[Stored records]
^^^^^^^^^^^^^^^^
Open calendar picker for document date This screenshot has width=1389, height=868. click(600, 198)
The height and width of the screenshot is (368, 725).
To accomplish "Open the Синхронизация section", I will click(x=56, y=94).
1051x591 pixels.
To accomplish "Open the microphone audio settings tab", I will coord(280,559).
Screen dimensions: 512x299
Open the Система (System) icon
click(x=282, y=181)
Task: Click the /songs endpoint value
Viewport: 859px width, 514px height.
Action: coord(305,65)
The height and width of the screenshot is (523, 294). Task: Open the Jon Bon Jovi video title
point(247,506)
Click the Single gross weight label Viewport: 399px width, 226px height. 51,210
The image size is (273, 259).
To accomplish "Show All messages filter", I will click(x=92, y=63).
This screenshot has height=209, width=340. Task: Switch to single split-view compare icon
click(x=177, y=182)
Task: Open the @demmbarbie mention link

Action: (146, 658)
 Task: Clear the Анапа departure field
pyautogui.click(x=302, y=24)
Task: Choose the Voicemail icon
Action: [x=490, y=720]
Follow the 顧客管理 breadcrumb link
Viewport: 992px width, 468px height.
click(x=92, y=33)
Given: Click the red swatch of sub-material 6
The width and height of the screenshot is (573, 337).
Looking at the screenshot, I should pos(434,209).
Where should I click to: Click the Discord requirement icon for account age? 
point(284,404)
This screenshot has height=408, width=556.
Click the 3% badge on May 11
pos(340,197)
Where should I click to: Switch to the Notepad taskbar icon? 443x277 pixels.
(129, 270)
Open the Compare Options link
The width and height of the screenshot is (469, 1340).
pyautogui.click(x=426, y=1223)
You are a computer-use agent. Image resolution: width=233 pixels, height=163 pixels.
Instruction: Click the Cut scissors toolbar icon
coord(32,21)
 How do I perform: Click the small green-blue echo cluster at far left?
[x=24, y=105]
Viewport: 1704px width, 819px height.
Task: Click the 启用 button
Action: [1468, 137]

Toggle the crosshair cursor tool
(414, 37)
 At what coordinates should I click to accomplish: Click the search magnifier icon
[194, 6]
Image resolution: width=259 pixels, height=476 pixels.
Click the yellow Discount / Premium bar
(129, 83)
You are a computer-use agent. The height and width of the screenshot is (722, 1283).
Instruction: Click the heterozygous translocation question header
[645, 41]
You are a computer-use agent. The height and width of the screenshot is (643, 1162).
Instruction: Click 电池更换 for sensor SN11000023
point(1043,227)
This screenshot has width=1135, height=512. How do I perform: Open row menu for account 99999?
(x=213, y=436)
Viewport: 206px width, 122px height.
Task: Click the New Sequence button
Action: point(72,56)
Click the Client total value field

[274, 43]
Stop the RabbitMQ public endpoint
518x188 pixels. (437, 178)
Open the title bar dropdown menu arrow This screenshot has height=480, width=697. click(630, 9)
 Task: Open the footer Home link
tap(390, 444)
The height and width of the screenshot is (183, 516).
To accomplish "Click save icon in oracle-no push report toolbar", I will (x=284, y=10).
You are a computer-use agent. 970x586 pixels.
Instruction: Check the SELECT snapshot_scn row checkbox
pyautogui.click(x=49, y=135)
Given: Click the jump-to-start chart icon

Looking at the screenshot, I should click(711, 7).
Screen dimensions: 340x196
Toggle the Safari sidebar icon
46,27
^^^^^^^^^^^^^^^^
- [Task brief]: In the answer, please give only the lines from the line containing "Open the title" through the final line of the data, copied exactly.

- [Task solution]:
Open the title bar dropdown menu arrow This screenshot has height=480, width=697. click(630, 9)
 Task: Open the footer Home link
tap(390, 444)
The height and width of the screenshot is (183, 516).
To accomplish "Click save icon in oracle-no push report toolbar", I will (x=284, y=10).
You are a computer-use agent. 970x586 pixels.
Instruction: Check the SELECT snapshot_scn row checkbox
pyautogui.click(x=49, y=135)
Given: Click the jump-to-start chart icon

Looking at the screenshot, I should click(711, 7).
Screen dimensions: 340x196
Toggle the Safari sidebar icon
46,27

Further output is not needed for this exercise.